Assigned task: What is needed is an exact copy of the entries, with the pictures excluded.

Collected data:
Content starts
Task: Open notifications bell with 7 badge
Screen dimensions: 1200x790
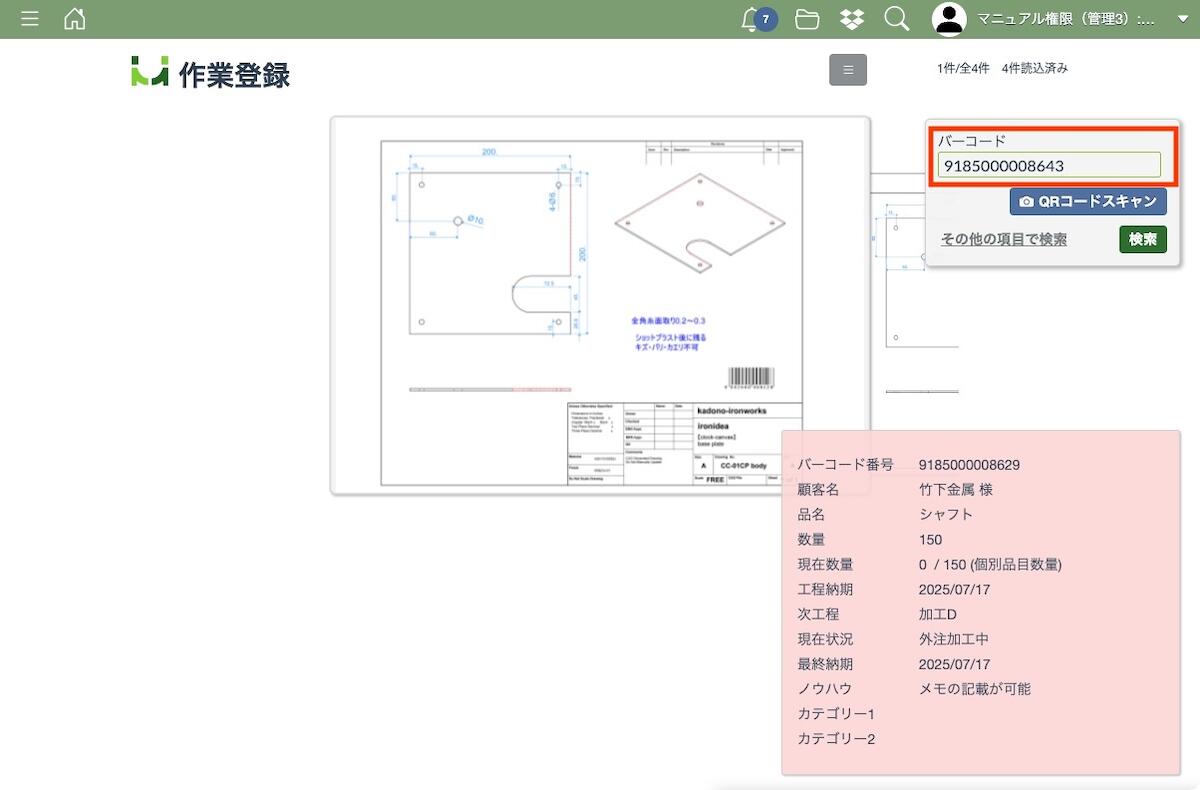Action: 753,19
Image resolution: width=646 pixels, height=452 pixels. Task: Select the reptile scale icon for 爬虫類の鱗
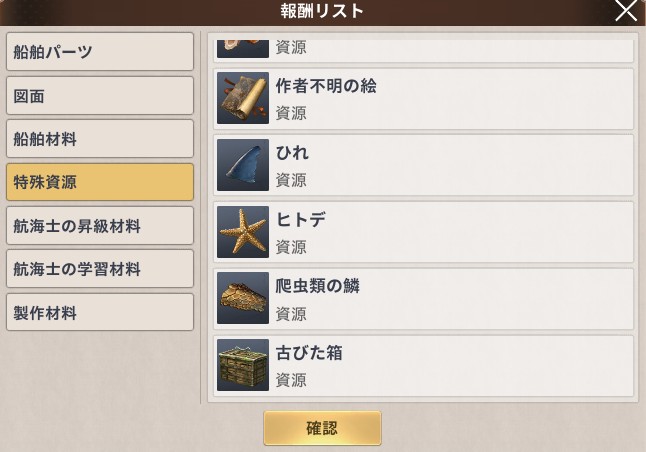243,298
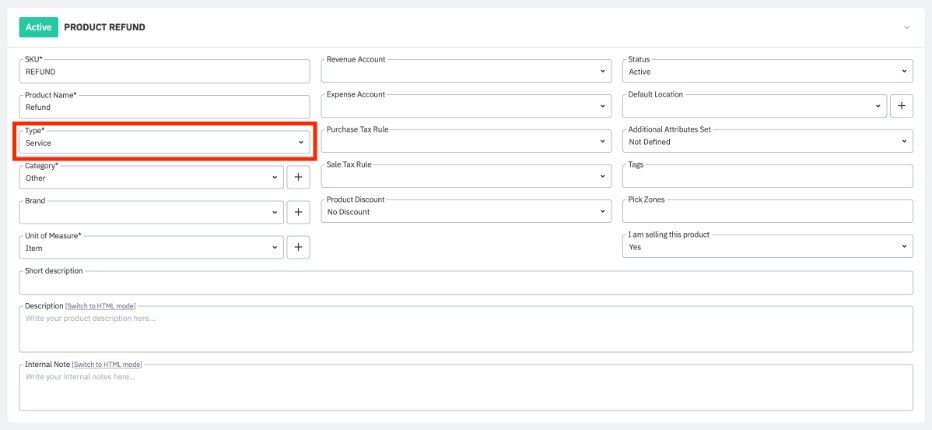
Content ends
Your response:
Task: Open notifications bell with 7 badge
Screen dimensions: 1200x790
Action: 753,19
Image resolution: width=646 pixels, height=452 pixels. Task: Select the reptile scale icon for 爬虫類の鱗
243,298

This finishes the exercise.